FDA Clears Onset's SoloPath Transfemoral Endovascular Access Catheter

November 9, 2009—Onset Medical Corporation (Irvine, CA) announced US Food and Drug Administration 510(k) marketing clearance for the company's SoloPath transfemoral endovascular access catheter. The company will conduct a limited initial launch with a broader market launch in early 2010.

According to Onset, the SoloPath endovascular access catheters are designed to provide access to diseased arteries at a relatively small catheter size and then to be expanded to provide a conduit for the delivery of larger diameter devices. This design may help broaden the number of patients who can be effectively treated percutaneously with femoral/iliac artery stent grafts, aortic stent grants, and new technologies such as the percutaneous aortic heart valves. Another clinical application for the SoloPath catheter is in the delivery of stent grafts for the treatment of aortic aneurysms.

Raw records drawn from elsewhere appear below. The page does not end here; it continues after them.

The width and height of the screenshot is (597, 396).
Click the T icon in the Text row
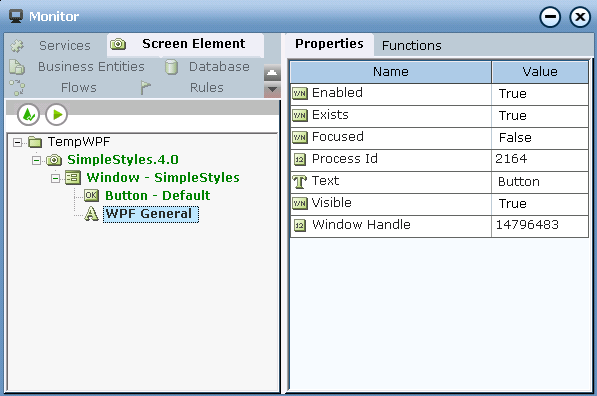tap(300, 182)
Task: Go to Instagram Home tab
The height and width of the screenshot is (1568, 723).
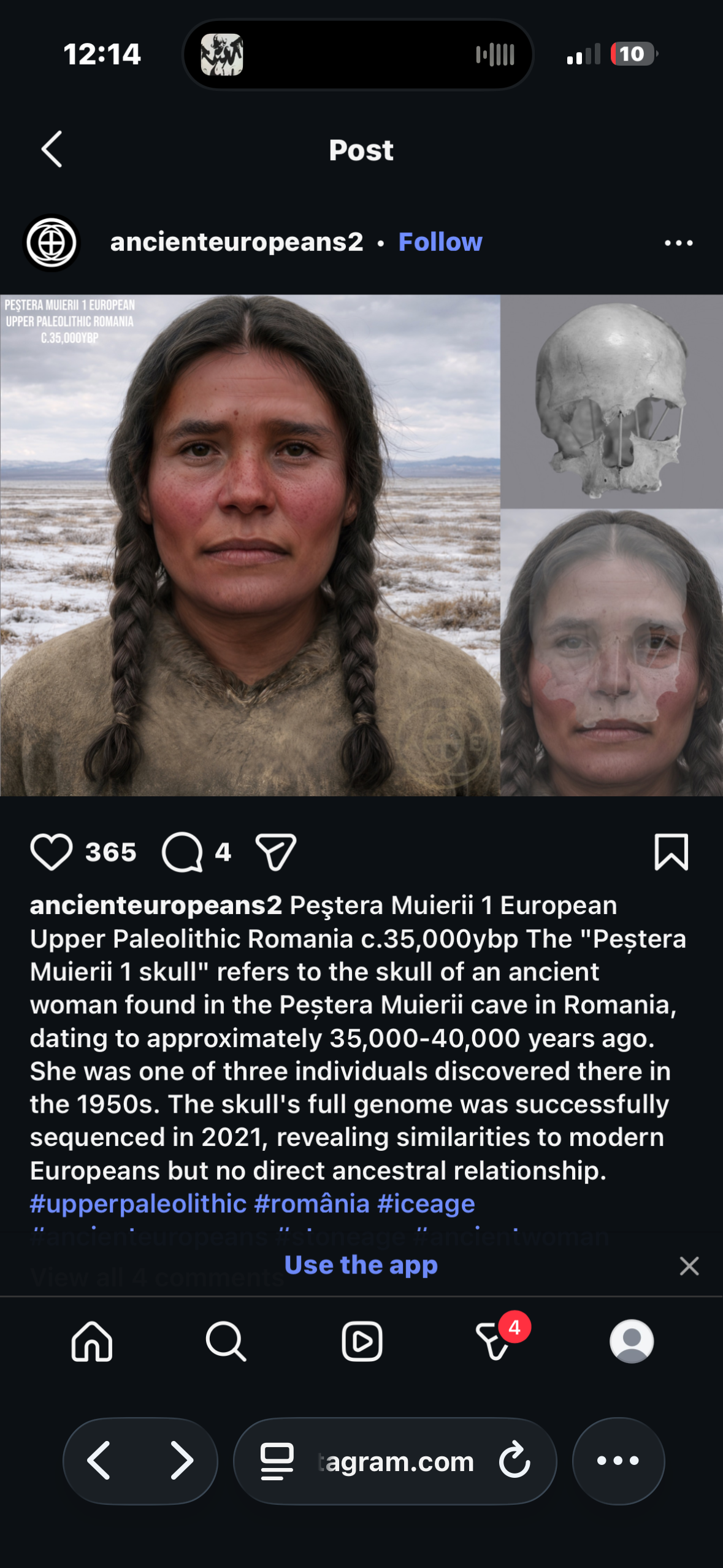Action: [92, 1341]
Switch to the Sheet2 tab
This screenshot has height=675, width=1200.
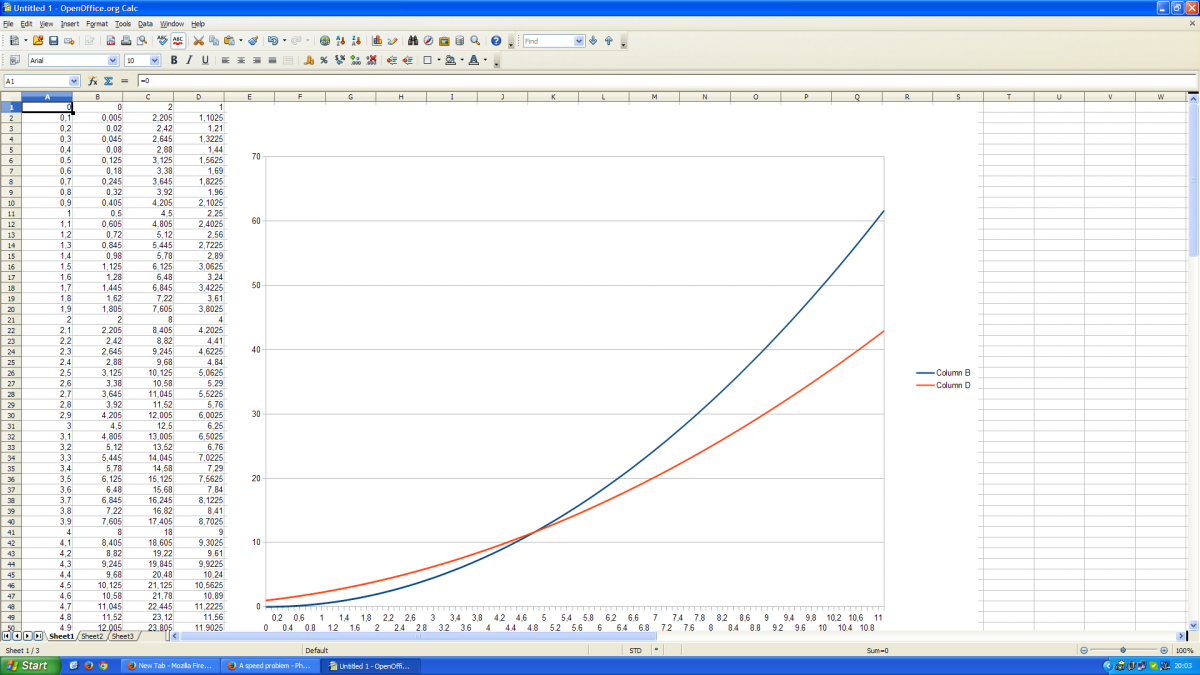pyautogui.click(x=92, y=636)
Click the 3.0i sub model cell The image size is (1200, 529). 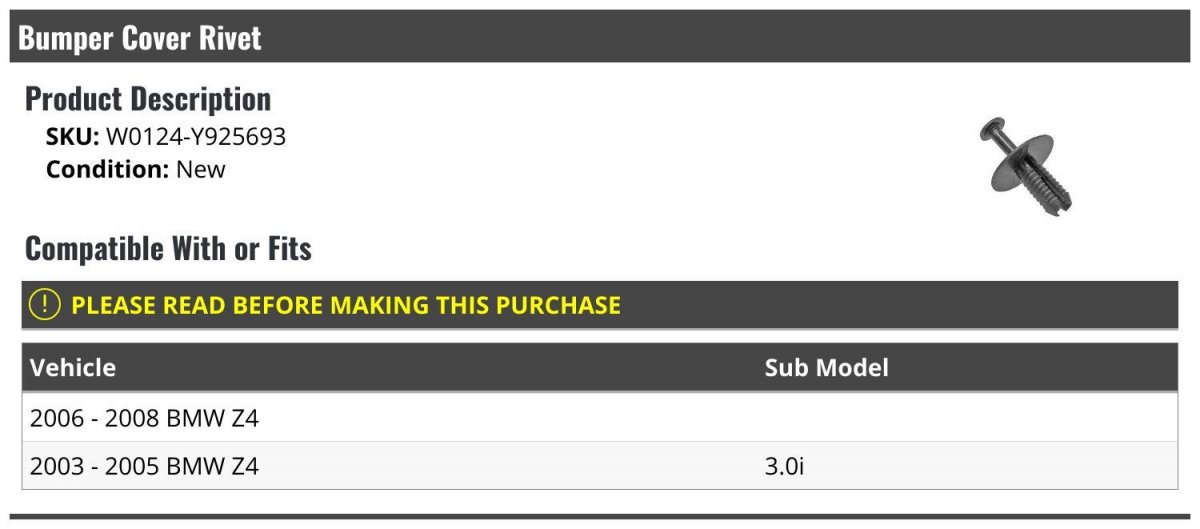784,466
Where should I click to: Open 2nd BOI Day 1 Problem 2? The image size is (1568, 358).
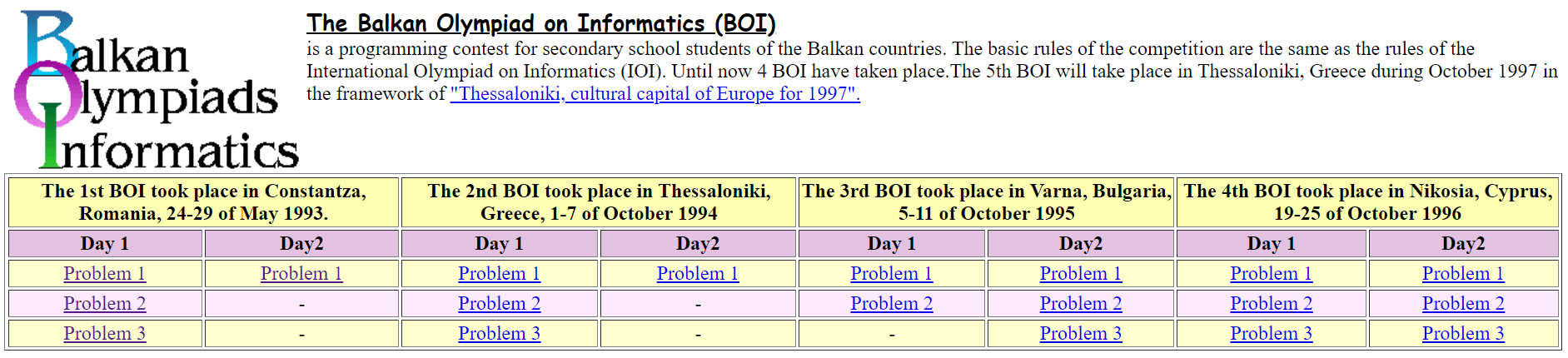coord(499,304)
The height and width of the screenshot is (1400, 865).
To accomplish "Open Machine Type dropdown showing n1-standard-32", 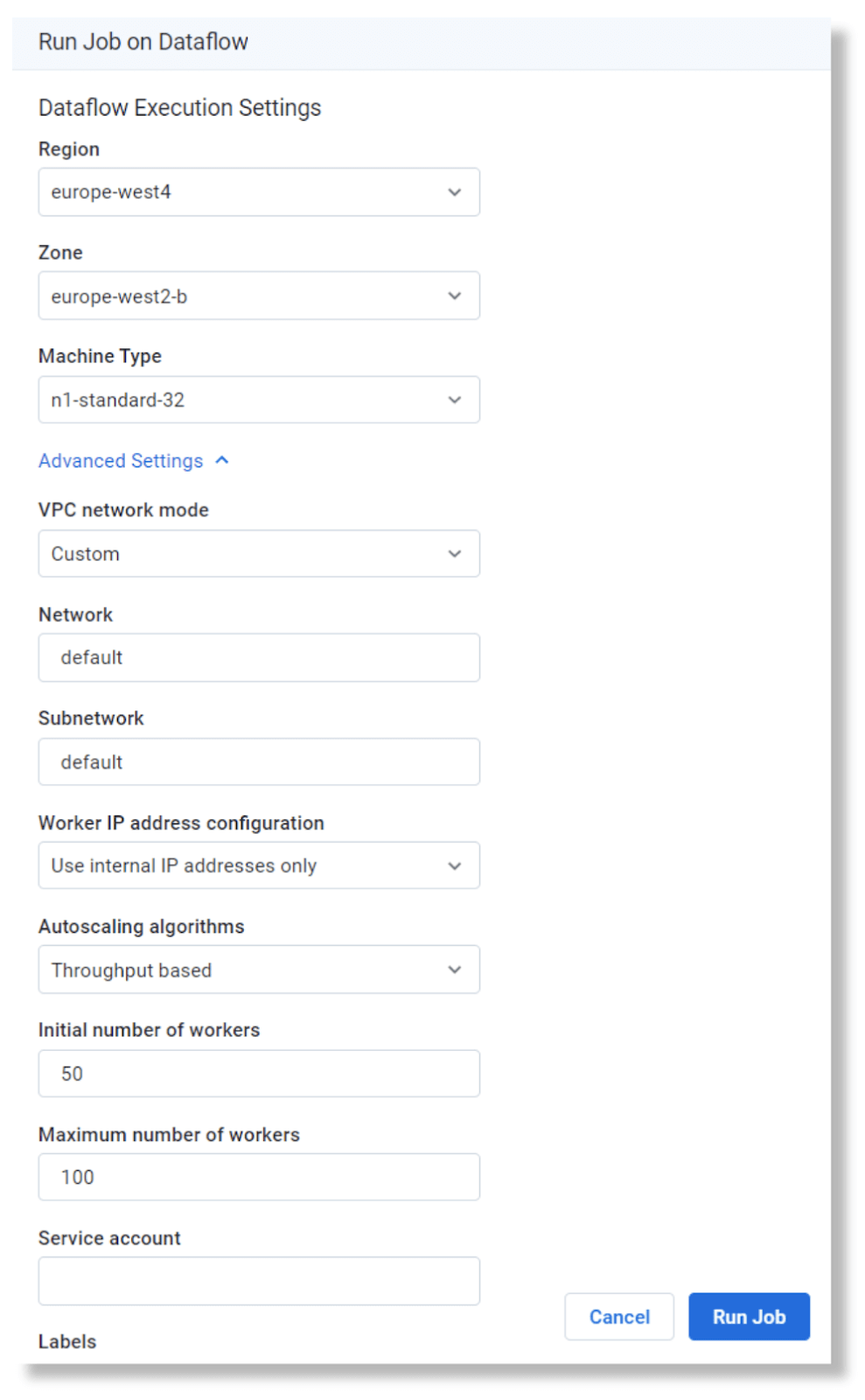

The SoloPath endovascular access catheter uses Onset's controlled deployment technology. The catheter enters the body at approximately one-half the diameter of conventional access sheaths, is very flexible, and provides superior navigation through the vascular anatomy. Once in position, the device is deployed using radial expansion to expand the sheath and remodel the tissue/vasculature in order to provide unrestricted access for the delivery of therapeutic devices. The SoloPath may reduce procedural time, surgical expense, and patient recovery time, the company stated.